**DIRECTIONS:** Of the entries below, return exactly those lines that fall between the one containing "Viewport: 1024px width, 685px" and the one containing "Task: Click the filter icon next to paleo", the two end lines included.

++++ EXTRACTED ENTRIES

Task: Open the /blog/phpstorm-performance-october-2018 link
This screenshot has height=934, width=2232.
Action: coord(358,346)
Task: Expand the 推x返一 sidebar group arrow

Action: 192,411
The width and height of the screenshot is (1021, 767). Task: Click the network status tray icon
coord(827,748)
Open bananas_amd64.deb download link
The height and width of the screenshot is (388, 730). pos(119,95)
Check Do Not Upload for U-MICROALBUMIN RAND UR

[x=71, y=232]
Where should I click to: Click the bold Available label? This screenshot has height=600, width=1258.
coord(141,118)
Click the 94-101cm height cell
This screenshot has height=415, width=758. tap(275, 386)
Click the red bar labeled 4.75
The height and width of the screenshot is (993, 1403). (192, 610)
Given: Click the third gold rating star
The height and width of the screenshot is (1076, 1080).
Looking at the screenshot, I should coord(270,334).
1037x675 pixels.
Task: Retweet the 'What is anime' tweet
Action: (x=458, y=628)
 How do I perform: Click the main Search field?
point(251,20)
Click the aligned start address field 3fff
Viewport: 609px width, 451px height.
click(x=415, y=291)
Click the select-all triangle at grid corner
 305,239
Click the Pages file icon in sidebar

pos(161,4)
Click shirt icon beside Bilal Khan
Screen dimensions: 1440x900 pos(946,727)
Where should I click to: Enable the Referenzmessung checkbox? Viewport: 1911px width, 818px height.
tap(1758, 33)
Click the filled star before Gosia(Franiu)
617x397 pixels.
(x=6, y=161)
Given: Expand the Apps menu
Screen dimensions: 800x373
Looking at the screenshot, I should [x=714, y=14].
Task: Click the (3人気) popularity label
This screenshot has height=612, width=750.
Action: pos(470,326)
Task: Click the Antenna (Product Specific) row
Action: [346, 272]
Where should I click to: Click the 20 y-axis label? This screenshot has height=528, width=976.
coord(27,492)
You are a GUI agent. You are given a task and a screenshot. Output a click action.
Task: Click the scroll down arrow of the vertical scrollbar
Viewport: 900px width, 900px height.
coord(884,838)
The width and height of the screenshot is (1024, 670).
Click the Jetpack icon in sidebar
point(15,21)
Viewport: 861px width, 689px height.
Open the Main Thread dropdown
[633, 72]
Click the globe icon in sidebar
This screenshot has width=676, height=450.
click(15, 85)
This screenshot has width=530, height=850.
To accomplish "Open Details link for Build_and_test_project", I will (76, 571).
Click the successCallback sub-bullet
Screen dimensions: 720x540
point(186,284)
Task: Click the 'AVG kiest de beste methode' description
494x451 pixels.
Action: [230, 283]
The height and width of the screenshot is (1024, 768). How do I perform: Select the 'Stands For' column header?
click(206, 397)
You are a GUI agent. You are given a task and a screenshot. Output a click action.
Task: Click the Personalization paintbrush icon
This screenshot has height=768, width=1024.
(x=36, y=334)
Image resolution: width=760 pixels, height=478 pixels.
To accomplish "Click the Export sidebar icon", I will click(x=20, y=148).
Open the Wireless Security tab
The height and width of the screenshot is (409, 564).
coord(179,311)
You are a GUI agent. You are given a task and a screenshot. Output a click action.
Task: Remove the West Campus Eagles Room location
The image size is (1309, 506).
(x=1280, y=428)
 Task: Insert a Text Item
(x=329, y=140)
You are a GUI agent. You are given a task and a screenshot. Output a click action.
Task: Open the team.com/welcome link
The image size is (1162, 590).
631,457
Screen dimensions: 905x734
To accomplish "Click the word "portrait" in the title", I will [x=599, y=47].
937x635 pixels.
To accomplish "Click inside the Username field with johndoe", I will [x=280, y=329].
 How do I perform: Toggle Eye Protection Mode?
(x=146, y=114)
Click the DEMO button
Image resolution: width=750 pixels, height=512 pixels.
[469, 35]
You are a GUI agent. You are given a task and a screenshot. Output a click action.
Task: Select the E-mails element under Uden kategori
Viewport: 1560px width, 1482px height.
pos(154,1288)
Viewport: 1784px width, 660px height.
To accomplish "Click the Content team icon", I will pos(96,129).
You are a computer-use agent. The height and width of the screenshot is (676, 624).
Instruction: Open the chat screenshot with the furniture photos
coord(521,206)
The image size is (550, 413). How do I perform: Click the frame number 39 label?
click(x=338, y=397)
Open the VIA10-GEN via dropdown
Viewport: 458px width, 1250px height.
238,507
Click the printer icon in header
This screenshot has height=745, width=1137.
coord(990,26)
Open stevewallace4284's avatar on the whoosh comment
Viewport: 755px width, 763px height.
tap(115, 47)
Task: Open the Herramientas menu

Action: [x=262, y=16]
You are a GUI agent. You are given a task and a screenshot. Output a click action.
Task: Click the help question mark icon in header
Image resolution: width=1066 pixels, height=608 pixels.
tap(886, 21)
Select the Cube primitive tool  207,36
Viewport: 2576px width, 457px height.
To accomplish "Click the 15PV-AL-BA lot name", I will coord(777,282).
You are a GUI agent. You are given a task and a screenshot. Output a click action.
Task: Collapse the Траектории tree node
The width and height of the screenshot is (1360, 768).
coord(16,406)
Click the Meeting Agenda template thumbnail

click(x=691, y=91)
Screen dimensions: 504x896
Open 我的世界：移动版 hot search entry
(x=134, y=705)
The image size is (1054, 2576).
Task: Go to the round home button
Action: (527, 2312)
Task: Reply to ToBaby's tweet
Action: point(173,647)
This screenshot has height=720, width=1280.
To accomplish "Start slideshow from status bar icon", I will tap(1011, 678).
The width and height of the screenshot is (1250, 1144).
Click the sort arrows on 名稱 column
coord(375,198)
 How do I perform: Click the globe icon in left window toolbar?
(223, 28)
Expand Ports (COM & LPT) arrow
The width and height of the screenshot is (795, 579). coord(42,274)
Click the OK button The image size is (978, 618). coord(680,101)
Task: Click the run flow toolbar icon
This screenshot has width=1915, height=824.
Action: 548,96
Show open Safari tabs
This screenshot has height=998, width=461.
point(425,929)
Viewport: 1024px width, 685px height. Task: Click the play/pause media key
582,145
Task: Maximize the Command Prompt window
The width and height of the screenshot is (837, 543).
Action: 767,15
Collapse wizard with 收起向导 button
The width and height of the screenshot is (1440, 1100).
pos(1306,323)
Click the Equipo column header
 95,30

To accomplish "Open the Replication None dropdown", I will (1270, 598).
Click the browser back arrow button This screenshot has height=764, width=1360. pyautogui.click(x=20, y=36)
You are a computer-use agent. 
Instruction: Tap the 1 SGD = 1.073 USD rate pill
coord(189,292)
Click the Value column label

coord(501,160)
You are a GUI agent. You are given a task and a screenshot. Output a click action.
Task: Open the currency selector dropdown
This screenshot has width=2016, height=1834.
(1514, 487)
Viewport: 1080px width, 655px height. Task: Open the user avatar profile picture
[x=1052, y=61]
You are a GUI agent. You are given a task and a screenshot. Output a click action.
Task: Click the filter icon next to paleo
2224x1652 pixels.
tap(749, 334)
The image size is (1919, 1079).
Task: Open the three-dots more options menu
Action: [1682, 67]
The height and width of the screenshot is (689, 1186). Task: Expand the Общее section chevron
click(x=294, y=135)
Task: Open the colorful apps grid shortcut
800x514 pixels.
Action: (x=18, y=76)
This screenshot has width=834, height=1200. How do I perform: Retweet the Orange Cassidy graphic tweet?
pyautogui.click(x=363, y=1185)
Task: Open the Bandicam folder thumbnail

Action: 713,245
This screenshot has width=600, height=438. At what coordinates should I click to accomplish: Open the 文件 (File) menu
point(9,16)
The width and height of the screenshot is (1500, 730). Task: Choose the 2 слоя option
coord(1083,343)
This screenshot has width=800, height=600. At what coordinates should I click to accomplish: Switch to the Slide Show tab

++++++++

**RESULT:**
Viewport: 1024px width, 685px height. Task: Click the play/pause media key
582,145
Task: Maximize the Command Prompt window
The width and height of the screenshot is (837, 543).
Action: 767,15
Collapse wizard with 收起向导 button
The width and height of the screenshot is (1440, 1100).
pos(1306,323)
Click the Equipo column header
 95,30

To accomplish "Open the Replication None dropdown", I will (1270, 598).
Click the browser back arrow button This screenshot has height=764, width=1360. pyautogui.click(x=20, y=36)
You are a computer-use agent. 
Instruction: Tap the 1 SGD = 1.073 USD rate pill
coord(189,292)
Click the Value column label

coord(501,160)
You are a GUI agent. You are given a task and a screenshot. Output a click action.
Task: Open the currency selector dropdown
This screenshot has width=2016, height=1834.
(1514, 487)
Viewport: 1080px width, 655px height. Task: Open the user avatar profile picture
[x=1052, y=61]
You are a GUI agent. You are given a task and a screenshot. Output a click action.
Task: Click the filter icon next to paleo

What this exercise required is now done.